NUM_BATCHES = int(1e3)
BATCH_SIZE = 32
LEARNING_RATE = 3e-4
GENERATE_EVERY  = 100
NUM_TOKENS = 4 + 2
ENC_SEQ_LEN = 8
DEC_SEQ_LEN = 16 + 1

In [4]:
## Transformer 모델에 넣을 임의의 src, tgt, src_mask 생성

def cycle():
    while True:
        prefix = torch.ones((BATCH_SIZE, 1)).long().cuda()
        src = torch.randint(2, NUM_TOKENS, (BATCH_SIZE, ENC_SEQ_LEN)).long().cuda()
        tgt = torch.cat((prefix, src, src), 1)
        src_mask = torch.ones(BATCH_SIZE, src.shape[1]).bool().cuda()
        yield (src, tgt, src_mask)

In [5]:
## Train Model

import tqdm
import torch.optim as optim

optim = torch.optim.Adam(model.parameters(), lr=LEARNING_RATE)

## loss update 해가면서 학습
for i in tqdm.tqdm(range(NUM_BATCHES), mininterval=10., desc='training'):
    model.train()

    src, tgt, src_mask = next(cycle())

    loss = model(src, tgt, mask=src_mask)
    loss.backward()
    print(f'{i}: {loss.item()}')

    optim.step()
    optim.zero_grad()

    ## 매 N(100)번마다 accuracy 측정
    if i != 0 and i % GENERATE_EVERY == 0:
        model.eval()
        src, _, src_mask = next(cycle())
        src, src_mask = src[:1], src_mask[:1]
        start_tokens = (torch.ones((1, 1)) * 1).long().cuda()

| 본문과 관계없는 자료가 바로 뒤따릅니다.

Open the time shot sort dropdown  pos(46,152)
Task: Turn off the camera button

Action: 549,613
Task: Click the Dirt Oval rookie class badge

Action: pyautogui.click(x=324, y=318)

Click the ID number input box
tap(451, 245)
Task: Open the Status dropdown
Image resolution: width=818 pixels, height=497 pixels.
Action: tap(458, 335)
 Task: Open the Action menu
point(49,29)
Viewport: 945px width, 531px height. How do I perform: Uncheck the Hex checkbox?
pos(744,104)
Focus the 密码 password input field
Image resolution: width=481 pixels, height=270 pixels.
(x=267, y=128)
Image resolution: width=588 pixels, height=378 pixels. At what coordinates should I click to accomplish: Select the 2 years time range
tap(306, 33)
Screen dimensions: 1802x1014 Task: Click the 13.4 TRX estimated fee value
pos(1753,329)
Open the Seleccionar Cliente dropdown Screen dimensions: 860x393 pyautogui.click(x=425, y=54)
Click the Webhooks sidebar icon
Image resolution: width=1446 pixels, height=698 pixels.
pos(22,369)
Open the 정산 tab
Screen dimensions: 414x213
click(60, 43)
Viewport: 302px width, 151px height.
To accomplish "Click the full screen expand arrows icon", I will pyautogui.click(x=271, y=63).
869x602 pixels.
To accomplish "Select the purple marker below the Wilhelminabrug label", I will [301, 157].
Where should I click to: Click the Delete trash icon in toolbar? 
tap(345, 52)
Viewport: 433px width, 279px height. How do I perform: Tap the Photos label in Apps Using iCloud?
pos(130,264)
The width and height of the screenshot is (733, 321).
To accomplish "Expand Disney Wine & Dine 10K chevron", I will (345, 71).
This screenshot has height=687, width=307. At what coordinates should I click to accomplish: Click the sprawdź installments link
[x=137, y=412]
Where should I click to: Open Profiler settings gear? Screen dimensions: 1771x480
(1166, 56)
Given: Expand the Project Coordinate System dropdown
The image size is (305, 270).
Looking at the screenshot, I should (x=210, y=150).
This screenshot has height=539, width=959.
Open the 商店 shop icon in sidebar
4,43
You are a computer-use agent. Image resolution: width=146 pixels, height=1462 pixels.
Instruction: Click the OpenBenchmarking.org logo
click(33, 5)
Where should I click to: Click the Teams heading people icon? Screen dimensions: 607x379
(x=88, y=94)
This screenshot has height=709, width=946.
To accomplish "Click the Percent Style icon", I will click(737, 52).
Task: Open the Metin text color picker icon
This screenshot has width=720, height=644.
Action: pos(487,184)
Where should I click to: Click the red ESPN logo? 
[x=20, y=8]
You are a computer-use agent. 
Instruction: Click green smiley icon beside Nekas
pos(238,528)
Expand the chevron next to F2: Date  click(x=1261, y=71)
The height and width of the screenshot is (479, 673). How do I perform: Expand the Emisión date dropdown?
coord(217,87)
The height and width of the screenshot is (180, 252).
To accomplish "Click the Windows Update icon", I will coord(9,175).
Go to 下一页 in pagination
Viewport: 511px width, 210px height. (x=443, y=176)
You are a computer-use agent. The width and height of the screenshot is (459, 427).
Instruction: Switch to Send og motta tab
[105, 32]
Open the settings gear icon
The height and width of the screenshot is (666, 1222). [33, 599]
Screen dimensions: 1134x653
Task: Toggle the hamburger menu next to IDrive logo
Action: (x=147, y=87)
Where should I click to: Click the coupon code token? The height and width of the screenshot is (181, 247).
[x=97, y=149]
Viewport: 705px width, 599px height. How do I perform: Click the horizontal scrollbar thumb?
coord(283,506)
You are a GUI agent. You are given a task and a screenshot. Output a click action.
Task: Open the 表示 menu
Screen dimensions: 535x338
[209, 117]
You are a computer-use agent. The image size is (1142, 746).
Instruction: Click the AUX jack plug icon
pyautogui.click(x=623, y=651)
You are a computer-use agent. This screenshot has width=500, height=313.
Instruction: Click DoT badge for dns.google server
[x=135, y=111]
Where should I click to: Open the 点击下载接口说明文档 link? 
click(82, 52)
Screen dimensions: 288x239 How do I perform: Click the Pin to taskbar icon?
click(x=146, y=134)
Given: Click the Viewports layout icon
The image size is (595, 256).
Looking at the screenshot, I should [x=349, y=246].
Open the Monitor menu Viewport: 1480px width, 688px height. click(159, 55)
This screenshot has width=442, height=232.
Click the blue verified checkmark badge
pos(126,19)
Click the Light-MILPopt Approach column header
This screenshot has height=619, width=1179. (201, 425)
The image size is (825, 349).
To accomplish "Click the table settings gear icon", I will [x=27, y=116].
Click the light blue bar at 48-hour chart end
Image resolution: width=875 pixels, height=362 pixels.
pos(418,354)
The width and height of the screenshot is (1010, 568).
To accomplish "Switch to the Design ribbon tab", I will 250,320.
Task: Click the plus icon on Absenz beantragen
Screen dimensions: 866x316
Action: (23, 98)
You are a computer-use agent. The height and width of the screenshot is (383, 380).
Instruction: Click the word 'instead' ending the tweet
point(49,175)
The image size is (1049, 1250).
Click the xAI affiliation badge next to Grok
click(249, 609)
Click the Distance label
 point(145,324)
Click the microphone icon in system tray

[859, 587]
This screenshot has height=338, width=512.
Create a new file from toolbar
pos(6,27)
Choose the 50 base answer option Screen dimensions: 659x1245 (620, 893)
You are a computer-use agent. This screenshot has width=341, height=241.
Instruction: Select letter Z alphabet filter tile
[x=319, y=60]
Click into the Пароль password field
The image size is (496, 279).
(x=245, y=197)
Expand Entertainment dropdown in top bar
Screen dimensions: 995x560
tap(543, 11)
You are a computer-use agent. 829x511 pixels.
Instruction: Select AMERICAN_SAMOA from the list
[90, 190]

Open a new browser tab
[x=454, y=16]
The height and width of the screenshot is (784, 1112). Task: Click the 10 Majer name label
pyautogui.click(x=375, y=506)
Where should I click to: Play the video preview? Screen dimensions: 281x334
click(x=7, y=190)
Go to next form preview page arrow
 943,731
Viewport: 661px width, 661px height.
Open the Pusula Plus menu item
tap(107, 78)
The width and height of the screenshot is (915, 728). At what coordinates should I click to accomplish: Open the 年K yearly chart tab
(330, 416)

        sample = model.generate(src, start_tokens, ENC_SEQ_LEN, mask = src_mask)
        incorrects = (src != sample).abs().sum()

        print(f"input:  ", src)
        print(f"predicted output:  ", sample)
        print(f"incorrects: {incorrects}")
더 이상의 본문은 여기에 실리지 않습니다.